# Exercise set
• a. Summarize the debate excerpt in two sentences.
• b. For each statement, say whether it agrees with the debate excerpt, answering yes or no and quoting the deciding words of the text exactly.
(i) During the 1984 Rates Bill debate, the Opposition's amendment calling for a complete survey of local authority financing was rejected.
(ii) The change to passenger transport authorities has been noticed by many people.
(iii) Lord Belstead congratulates two noble Lords on their maiden speeches.
• c. Return the passage of the debate excerpt word for word, starting at "The noble Earl, Lord Lytton, I" and ending at "of the Bill.".

# Given text
I am glad that my noble friend Lord Mountevans—I may call him my noble friend because we engage so much on transport matters—raised the question of the change, which very few people have noticed, in the passenger transport authorities where they are changed from precepting authorities to billing authorities. That was supported by the noble Lord, Lord Teviot. I shall not go into details now but I referred to this matter during the debate on transport problems. No one can understand why these amendments were left so late and brought in on Report in another place. No one can understand why the question of accountability does not arise because the members of the PTA are elected members appointed by their district councils to serve on the PTA. But we shall have more to say on this in Committee.

My last words have been echoed by one or two noble Lords. I wish particularly to follow up what the noble Lord, Lord Ross of Newport, said in his closing remarks. The Bill is an indication of the sorry state into which the relationship between local government and central government has fallen under this Government since 1979. We have referred to this time and time again. If there is one issue on which there needs to be consensus, surely it is local government financing. We should not be in a situation where the responsible local authority associations are in complete opposition to government proposals on the financing of local government.

We are dealing with the Bill. At the right stage we will deal with Labour Party policy; but I remind your Lordships that when we were debating the 1984 Rates Bill, on Second Reading, the Opposition proposed an amendment that a complete survey should be carried out of the whole of local authority financing. That was rejected by a substantial vote by government supporters. That is what is required. The noble Earl, Lord Caithness, I believe, said that the issue was whether there should be control by central government or local government. He may have wondered why Members on this side of the House cheered that remark. That is the real issue here. Will there be proper local government or will there be central domination on the various points contained in this Bill?

11.36 p.m.

The Lord Privy Seal (Lord Belstead)

My Lords, I should like to congratulate the three noble Lords who made three maiden speeches today. The noble Earl, Lord Carnarvon, among his many interests, has been closely involved in county council work and spoke with experience and indeed with some feeling about the importance of local government. I am sure the whole House is delighted that we now have his added expertise on this Bill from the Cross-Benches.

The noble Earl, Lord Lytton, I believe includes do-it-yourself repairs among his interests in the reference books. I hope we are not going to need any running repairs on this Bill as it goes through your Lordships' House, but I am glad that the noble Earl has spoken for the first time in the House today. In fact, he is very well qualified to take part in today's debate, and he spoke with considerable authority, on which I congratulate him, on Part III of the Bill.

All of us on these Benches were delighted to see the name of Mancroft on today's speakers' list. In his speech the noble Lord has maintained the standards for incisive debating which were set by his father in this House and I should like to congratulate my noble friend on a very entertaining maiden speech. I express the hope that all three noble Lords will be heard frequently in future in your Lordships' House.

# Data excerpt
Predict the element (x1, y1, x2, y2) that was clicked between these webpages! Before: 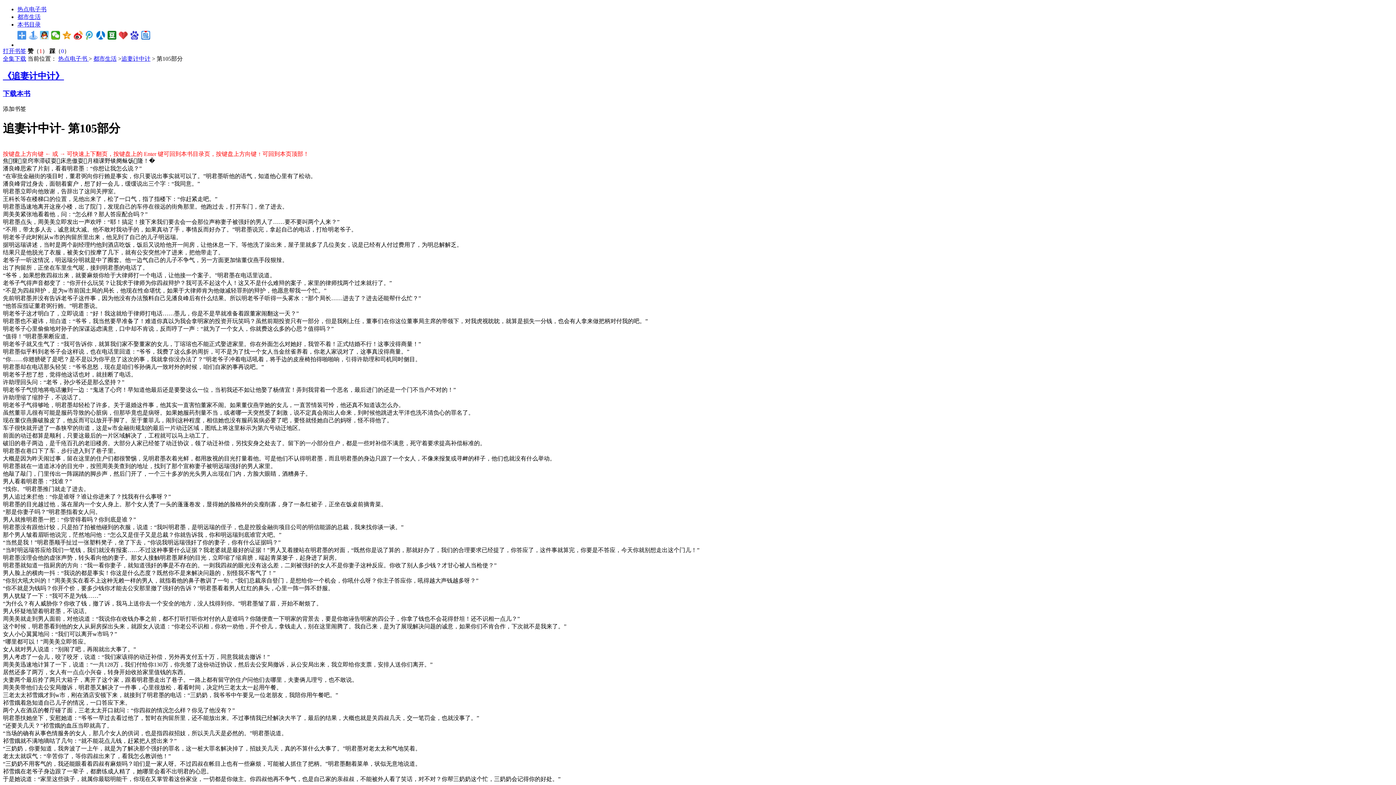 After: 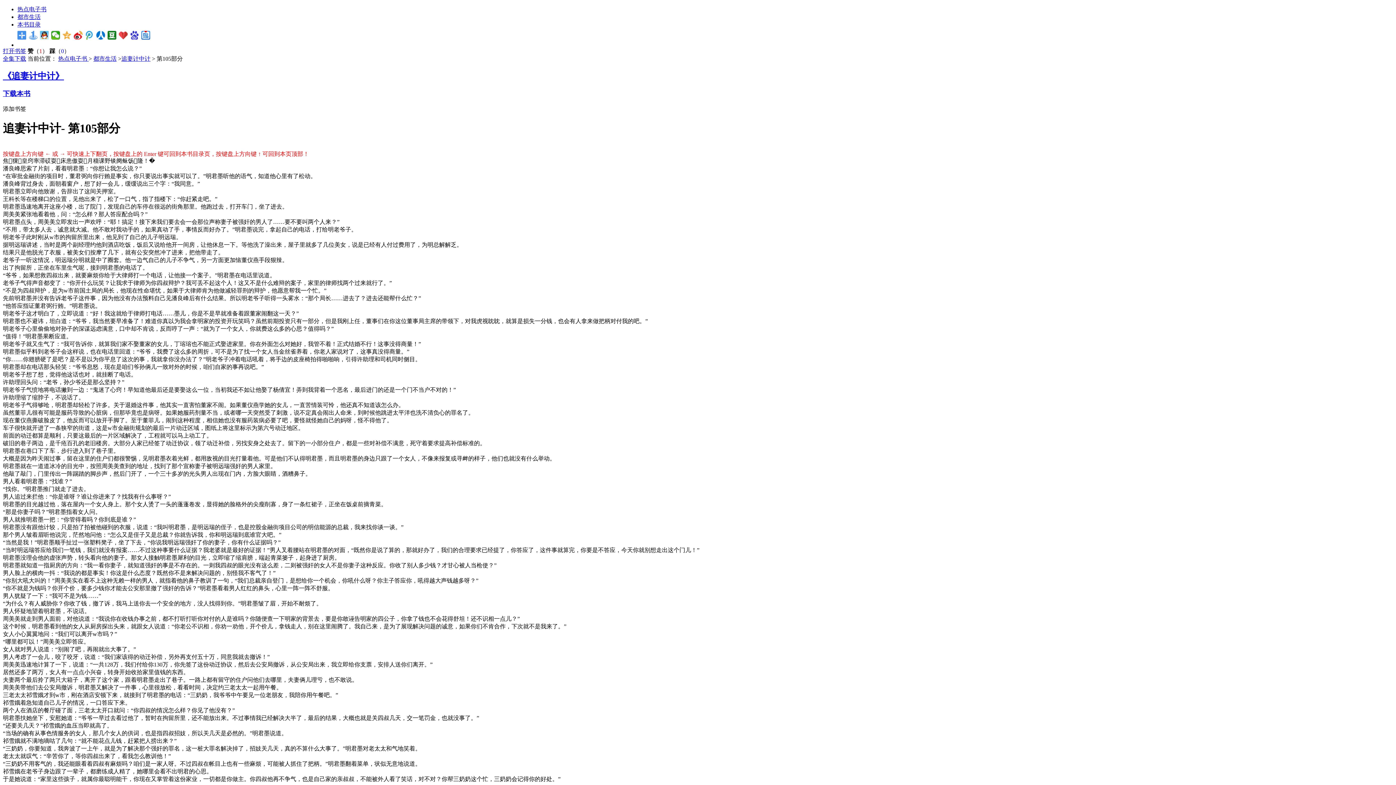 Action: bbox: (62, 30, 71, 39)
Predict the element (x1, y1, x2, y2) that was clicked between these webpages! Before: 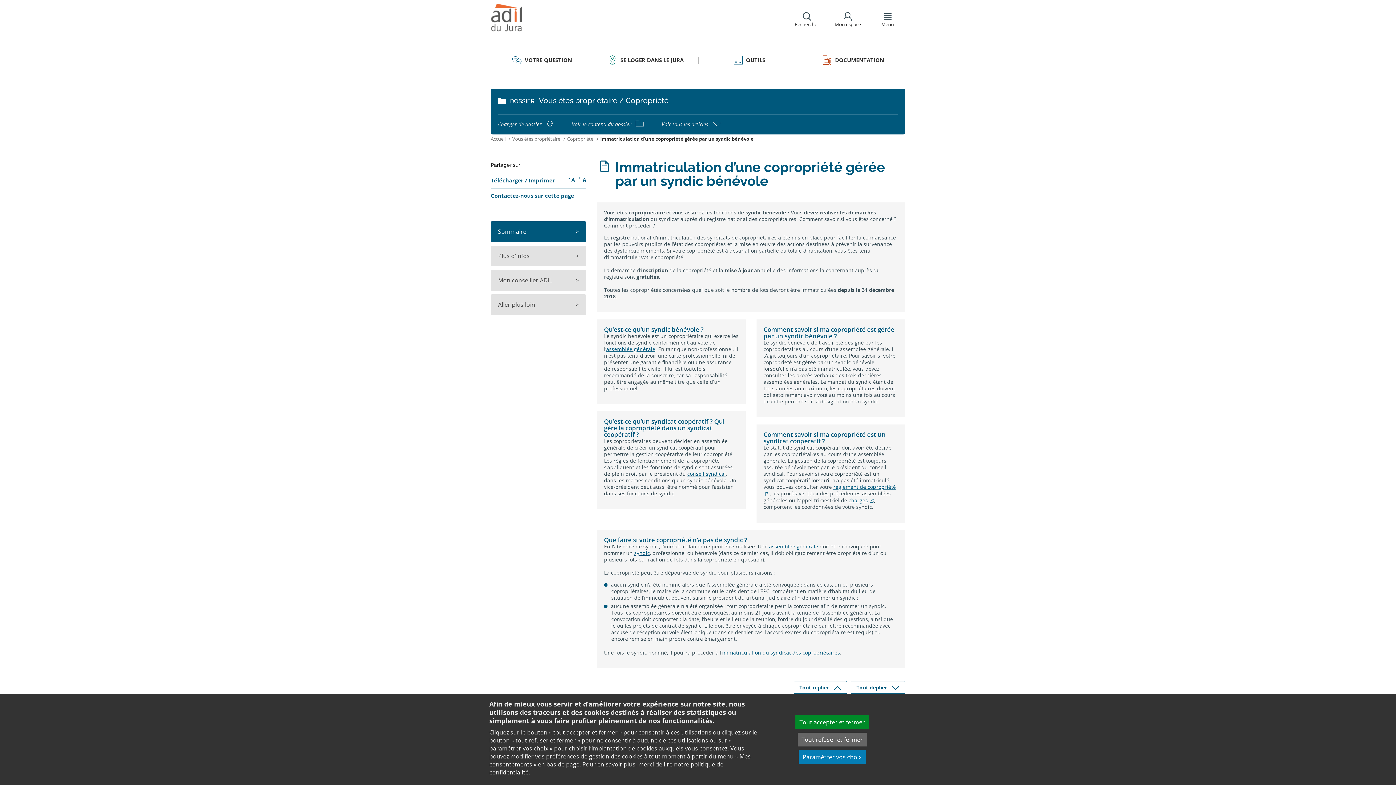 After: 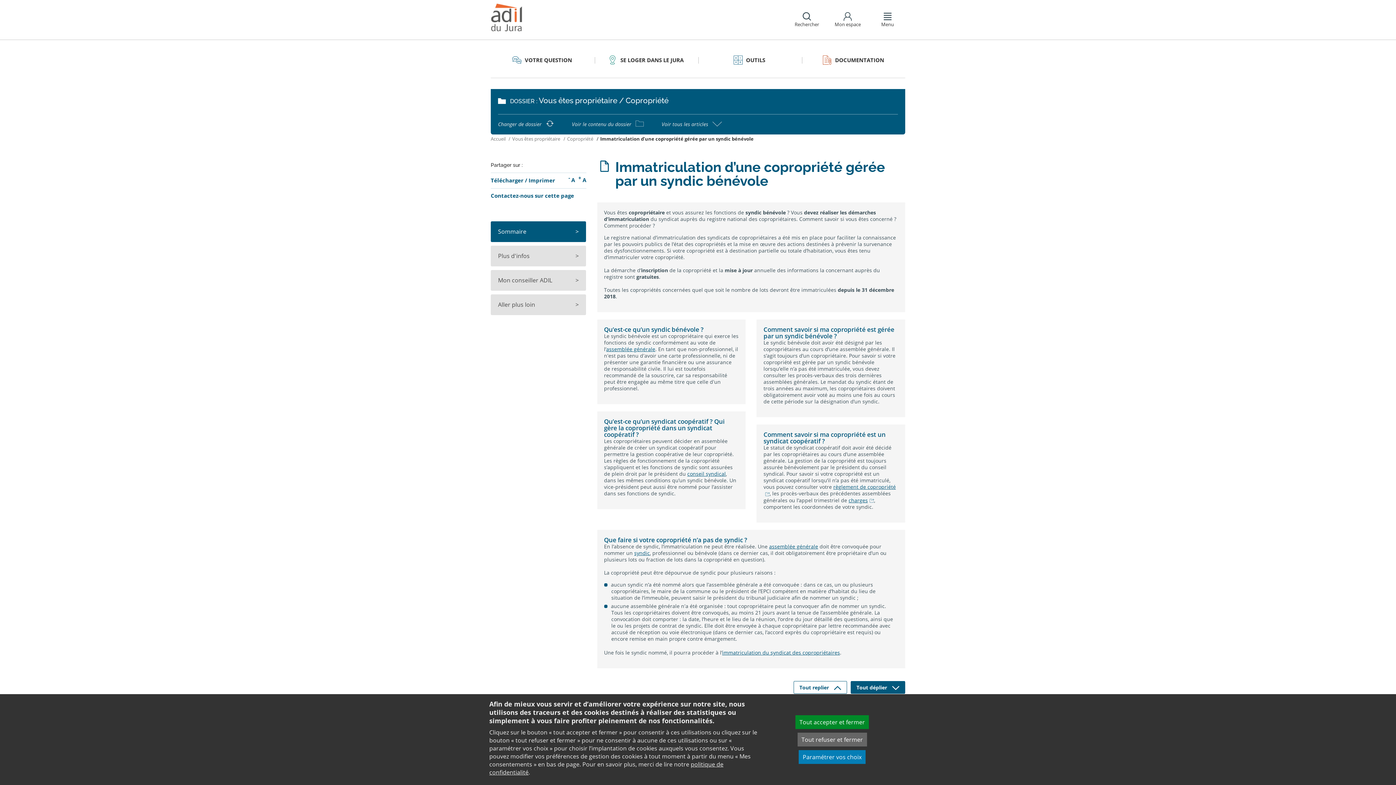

# Solved tasks
• a. A speaker objects to the late change of passenger transport authorities from precepting to billing authorities and calls the Bill a sign of the sorry state of relations between local and central government since 1979, arguing that the real issue is proper local government versus central domination. The Lord Privy Seal, Lord Belstead, then congratulates the noble Earl, Lord Carnarvon, the noble Earl, Lord Lytton, and the noble Lord, Lord Mancroft, on their maiden speeches and hopes all three will be heard frequently in future.

• b.
(i) Yes: "That was rejected by a substantial vote by government supporters."
(ii) No: "which very few people have noticed"
(iii) No: "the three noble Lords who made three maiden speeches today"

• c.
The noble Earl, Lord Lytton, I believe includes do-it-yourself repairs among his interests in the reference books. I hope we are not going to need any running repairs on this Bill as it goes through your Lordships' House, but I am glad that the noble Earl has spoken for the first time in the House today. In fact, he is very well qualified to take part in today's debate, and he spoke with considerable authority, on which I congratulate him, on Part III of the Bill.